Gibbons also said the state is working closely with federal and local authorities to prevent future problems and determine exactly what happened at a Las Vegas endoscopy center where six patients were infected with hepatitis C.

If anyone at the Endoscopy Center of Southern Nevada knowingly endangered someone's life, "that does constitute a criminal act" and those responsible "must be held accountable," the governor said.

But he added all the facts aren't known yet in the case that may have endangered thousands of other people through unsafe injection procedures.

Fourteen surveyor jobs are vacant at the state Bureau of Licensure and Certification, and Gibbons said he favors filling those posts, paying an average of $60,000 a year, as soon as possible.

Gibbons said the bureau, which now has 50 surveyors, has access to a $5.2 million fund that could be tapped to cover and even raise salaries for such staffers in order to help fill the vacancies.

But he also said more staffing is akin to more Highway Patrol troopers to nab reckless drivers, adding, "You do not have enough patrolmen to stop everybody who makes a mistake. We could inspect (surgical centers) annually and then pretty soon, have we done overkill?"

As part of his anti-new tax or fee policy, Gibbons cut 10 new surveyor positions for the bureau during the 2007 legislative session. Lawmakers challenged him, and in the end approved six new positions. The surveyors' pay is covered by fees paid by clinics that get surveyed.

Gibbons and top aides insisted the 2007 fee increase controversy isn't a factor in the current staffing shortage. Instead, they said difficulty in recruiting and retaining qualified staffers is the primary reason.

While the Gibbons administration has been criticized for the level of its monitoring, the governor said the issue isn't a new one and the focus now should be "not on assessing blame or pointing fingers."

Gibbons, state Health and Human Services chief Mike Willden and others also said all 50 surgical centers, including some that haven't been surveyed for several years, are being checked now. The state is nearly halfway through that review, and will be aided later this week by staffers from the federal Centers for Disease Control.

Six cases of acute hepatitis, a potentially deadly virus that attacks the liver, have been traced to the Endoscopy Center.
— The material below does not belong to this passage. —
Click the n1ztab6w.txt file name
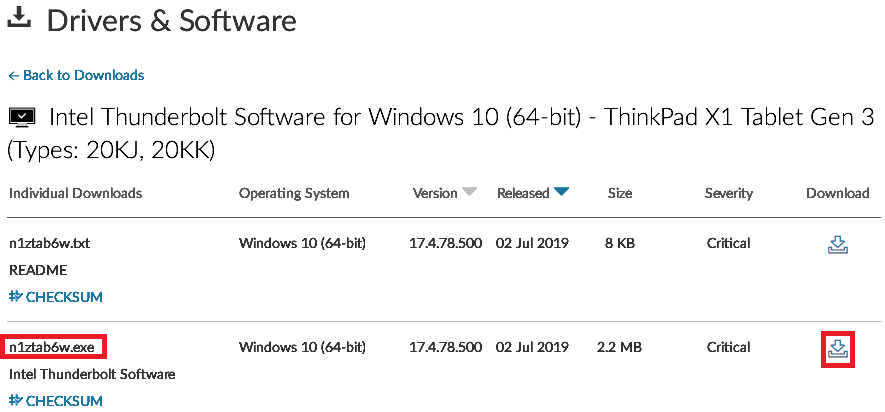Viewport: 885px width, 412px height. click(x=50, y=244)
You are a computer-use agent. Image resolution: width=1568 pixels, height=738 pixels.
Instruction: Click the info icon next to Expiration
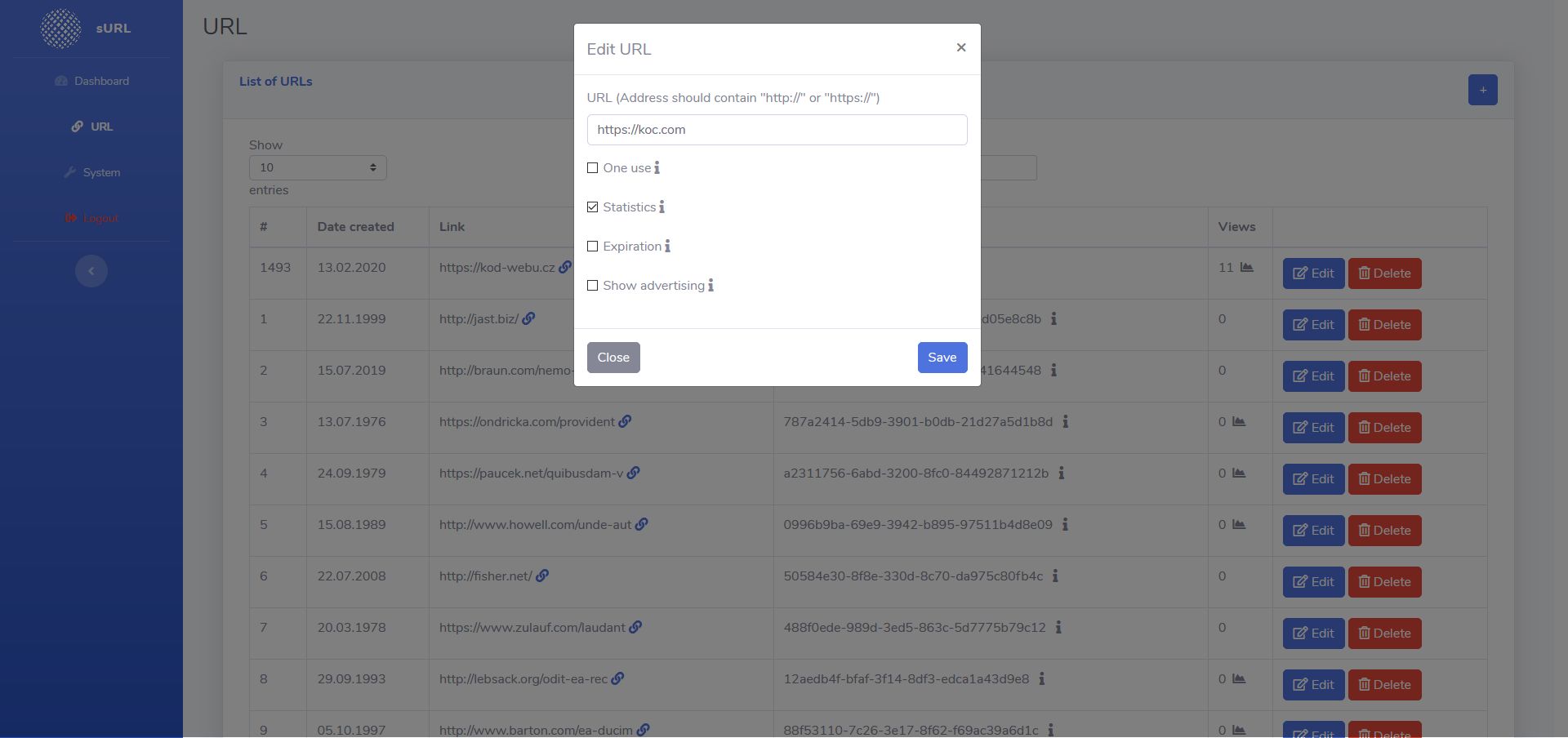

Another 40,000 patients have been notified that they are at risk and should be tested for hepatitis and HIV. The clinic has been temporarily closed and fined $3,000.

Health officials believe the virus was spread when clinic nurses used the same syringe twice to administer anesthesia, contaminating the vial. The staff also was found treating multiple patients with vials of medication intended for a single patient only.

Also Monday, police, the FBI and state attorney general's investigators served warrants at the Endoscopy Center and five other southern Nevada medical clinics associated with the Gastroenterology Center of Nevada, headed by Dr. Dipak Desai.

Assemblywoman Sheila Leslie, D-Reno, who heads a legislative health care committee, Sen. Randolph Townsend, R-Reno, and Sen. Joe Heck, R-Henderson, all said legislation to prevent such problems in the future will be considered during the 2009 legislative session.

Leslie also renewed her criticism of the governor's opposition last year to more state surveyors, saying, "Decisions have consequences. It was a bad decision. Now we're seeing what happens when basic government resources aren't adequate."

Heck, an emergency room physician, said he hasn't seen such a "blatant disregard for patient safety" even in Iraq, where he's now stationed as an Army reservist.